Hence, when, in the field of HCI, activity theory have matured to take position between what Kaptelinin calls “the visible landmarks of the theoretical landscape of Human-Computer Interaction”, we may ask if activity theory is more than a memorial. From a practitioners’ point of view, at least, we may ask, not what activity theory delivered to yesterday’s HCI-designers and design thinking, but what it has to offer the designers of tomorrow.
Given that digital technology pervades all aspects of human life, almost as the air we breathe, it can be tempting to dismiss questions about context all together: Designers were never able to predict use, and who would know today, which needs to fulfill tomorrow? Soon it will be hard to distinguish a non-robotic human from a robotic one, Human-Computer Interaction may dissolve, interaction designers may work in global app-stores, and the only thing we know for sure is that we breathe, and that the stock market is a roller-coaster.

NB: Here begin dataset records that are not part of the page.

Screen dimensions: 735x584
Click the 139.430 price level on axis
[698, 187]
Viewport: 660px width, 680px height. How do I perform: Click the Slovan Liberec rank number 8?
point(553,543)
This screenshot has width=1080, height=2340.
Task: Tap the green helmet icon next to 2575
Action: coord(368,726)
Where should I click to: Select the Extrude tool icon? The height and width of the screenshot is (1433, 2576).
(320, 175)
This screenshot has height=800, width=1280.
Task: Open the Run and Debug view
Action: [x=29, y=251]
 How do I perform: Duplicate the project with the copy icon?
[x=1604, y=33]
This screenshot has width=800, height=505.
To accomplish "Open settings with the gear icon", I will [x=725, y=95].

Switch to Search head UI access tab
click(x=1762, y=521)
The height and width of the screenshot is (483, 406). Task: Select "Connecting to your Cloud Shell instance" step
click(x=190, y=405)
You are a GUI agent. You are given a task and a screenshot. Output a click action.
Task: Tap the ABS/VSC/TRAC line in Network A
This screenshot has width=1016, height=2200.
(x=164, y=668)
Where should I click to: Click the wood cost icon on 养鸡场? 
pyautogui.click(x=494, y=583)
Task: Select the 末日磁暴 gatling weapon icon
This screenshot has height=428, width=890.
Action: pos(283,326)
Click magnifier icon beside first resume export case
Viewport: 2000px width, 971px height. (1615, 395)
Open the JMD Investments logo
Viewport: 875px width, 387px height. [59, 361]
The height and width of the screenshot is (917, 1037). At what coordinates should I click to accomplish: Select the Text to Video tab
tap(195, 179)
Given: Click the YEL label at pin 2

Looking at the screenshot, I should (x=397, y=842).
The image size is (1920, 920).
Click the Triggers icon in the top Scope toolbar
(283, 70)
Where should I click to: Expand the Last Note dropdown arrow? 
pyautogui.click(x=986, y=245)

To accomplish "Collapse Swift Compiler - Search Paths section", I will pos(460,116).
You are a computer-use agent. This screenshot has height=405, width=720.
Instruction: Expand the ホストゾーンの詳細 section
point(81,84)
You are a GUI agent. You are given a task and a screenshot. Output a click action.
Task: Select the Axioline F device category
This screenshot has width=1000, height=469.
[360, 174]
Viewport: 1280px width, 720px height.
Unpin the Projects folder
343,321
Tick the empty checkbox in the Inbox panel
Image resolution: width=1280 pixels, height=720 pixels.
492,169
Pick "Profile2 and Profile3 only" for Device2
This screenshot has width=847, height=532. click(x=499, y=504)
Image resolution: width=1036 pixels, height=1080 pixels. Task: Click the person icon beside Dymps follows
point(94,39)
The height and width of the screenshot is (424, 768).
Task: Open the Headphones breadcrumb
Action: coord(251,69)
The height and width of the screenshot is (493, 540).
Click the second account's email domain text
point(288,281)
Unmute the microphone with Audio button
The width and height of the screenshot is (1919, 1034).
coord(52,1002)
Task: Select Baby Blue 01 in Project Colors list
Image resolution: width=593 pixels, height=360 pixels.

More persistent than these fluctuations, however, is the fact of the pendulum: what comes up, must go down. While, at this moment rational thought and critical reflection about context seems out of fashion, in the next moment, which may well be soon, designers will experience a craving for being able to reduce complexity of context in ways they can comprehend, communicate, criticize, and improve. To satisfy that hunger the concept of activity, and the models for analysis presented in Kaptelinin’s chapter 16 on ‘Activity Theory’ will be a place to start to feed. Here you find key concepts for understanding the way humans interact with the world: ‘tools’, ‘mediation’, and ‘development’ in relation to ‘action’, ‘activity’ and ‘operation’, modeled in a hierarchical structure, a key rack, where to hang your experiences. Taken as a tool for designerly thinking, activity theory will help designers to communicate, sort out, categorize and evaluate experiences of any kind imaginable - definitely not an end-point, but possibly an access-point for communication about artifacts, of a trustworthy kind.Not only is Victor Kaptelinin extraordinarily well read in the research literature on how and why to apply activity theory, he is also sufficiently experienced as a design practitioner to know designers’ needs regarding tools for thinking. Therefore, his account of activity theory in this chapter provides both a good blend of key-rack models as well as a scholarly grounding of the theory behind the key-racks.